Backstory and Context
There are two entrances to the home, one in the Dutch style in the front and another in the Georgian style in the back, catering to the guests they would invite in their home. The nature and nationality of their guests sometimes determined which entrance they would be lead to. Up the front stairs stands the Dutch style double door which could be opened in one of three ways; from the top, from the bottom, or with both sections of the door open together. It was seen as more open and hospitable manner in which to greet guests and they would enter the home into the large multi-purpose dining room. The family would have their dinners together in this room as well as host dinner parties and entertain by folding down leafs of the table and sliding it against a side wall along with their chairs. In a more English style, the back entrance opened into a small foyer attached to a breezeway which allowed the guest to state their business before they were welcomed into the greater area of the house. This breezeway was created by the location of both doors being opposite one another on the first floor of the house.
The union of a Dutch woman and an Englishman was not very common during the 16th century. The very nature of their relationship was something somewhat taboo as both communities had different customs, religious traditions, and lives within Middletown and Pleasant Valley. They mostly kept to themselves, but given the marriage of Teuntje and Jonathan, they erected a house as a representation of their life they built together. Their son William made the most improvement to the property as he built the house itself as well as other additional structures. When Teuntje’s nephew Garret Hendrickson purchased the house, he was already building a life of his own with his wife Catherine Denise. Over the course of sixteen years of marriage, they had six children, five of them survived past childhood. She ended up passing away in 1771, leading Garret to remarry a woman named Helena (Lena) VanLieu and they had five children together over eleven years of marriage.
It was during this marriage that the Revolutionary War broke out and Garret picked up arms to serve in the First Regiments of the Monmouth Militia as the first Lieutenant under Captain William Schenk’s company. During his time in the militia, Garret was hit by a musket ball in 1780 which resulted in him losing the use of his right arm permanently. In 1782, a raiding party of British refugees arrived on the shore at Sandy Hook and as they made their way westward, they attacked farms along the way. They would take horses, supplies, and household goods to help them on their journey, ultimately ending up at the Hendrickson farm. Of the somewhat forty British soldiers captured were Garret Hendrickson’s son, his brother, and other residents in the home. One account tells of a raider taking a ham and wrapping it in Lena’s silk dress during this attack. One of Garret’s sons, Hendrick G. and a friend of his stowed away in the attic, managing to keep themselves hidden to run to Captain John Schenck’s home. A rescue party was soon assembled and they gave chase to the British and freed the prisoners that were taken from the Hendrickson home. The only fatality in this skirmish was Hendrick G.’s friend, William Thomson.

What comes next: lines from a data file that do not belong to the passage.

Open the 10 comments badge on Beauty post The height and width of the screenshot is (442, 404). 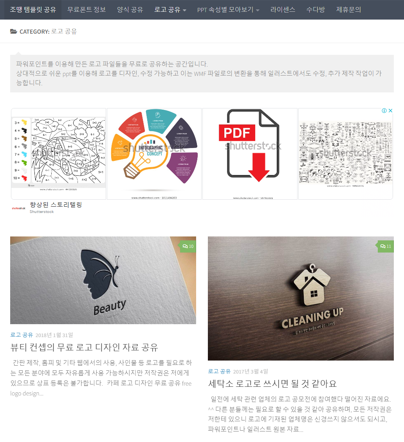click(x=188, y=246)
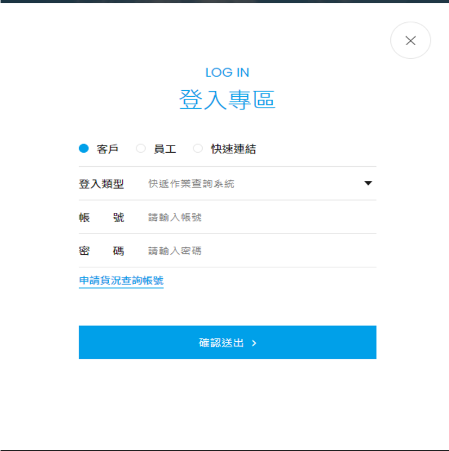
Task: Click the 帳號 field label
Action: (101, 217)
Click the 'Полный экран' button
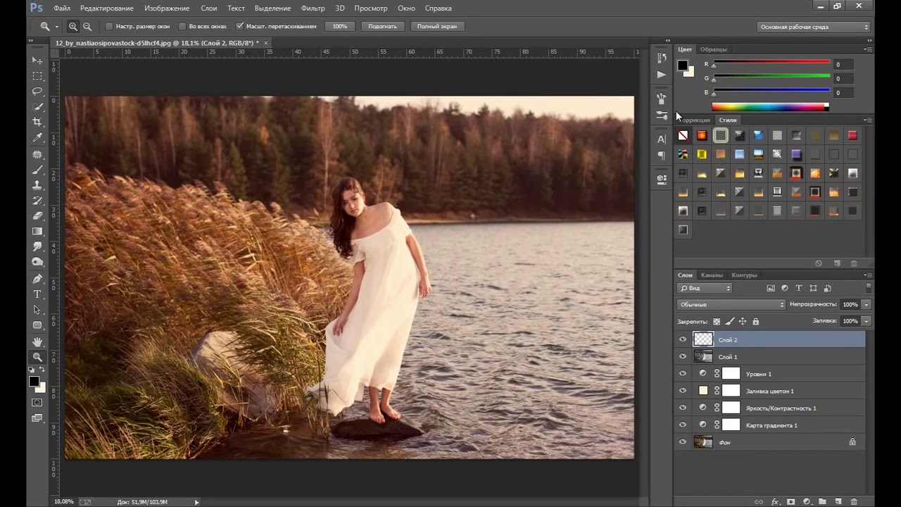The width and height of the screenshot is (901, 507). [x=436, y=27]
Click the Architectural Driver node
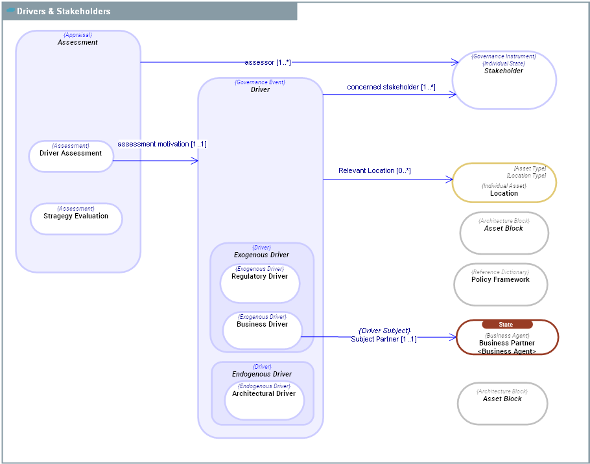590x464 pixels. coord(264,399)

After the war and the death of his second wife, Garret remarried once more to Nelly Smock and the two did not have any children together. With his death in 1801, Garret left his farm to his eldest son Hendrick and to Nelly. Hendrick was married for ten years at the time and had five children with wife Phoebe Van Mater. The couple went on to have four more children in their new home, continuing the tradition of making Holmes-Hendrickson House one that is at the heart of the family. Two of Hendrick’s children took over the home after his death, splitting the property between the two of them. The land where the house stood was then passed on to his son in 1870 and then sold at a sheriff’s sale to help pay for outstanding debt. The house ended up in the hands of a woman by the name of Agnes Herbert in 1899 until her death in 1915. Her daughters ended up selling the property to Bell Telephone Laboratories in 1929.
Over the next thirty years, Holmes-Hendrickson House was utilized for storage purposes until the house was threatened to be torn down by Bell and Western Electric in order to use the land it sat on for its new Holmdel Laboratories location. Public upset and persuasion eventually convinced the company to save the house and it was moved a half of a mile down the street to its current location on Longstreet Road. In 1959, the Monmouth County Historical Association was given the house to preserve and protect and it has been in their hands ever since. The house has not undergone any major restorations besides the removal of a few windows from the 19th century as it does not have any heat, plumbing, or electricity, thus making it a remarkable example of an 18th century farmhouse.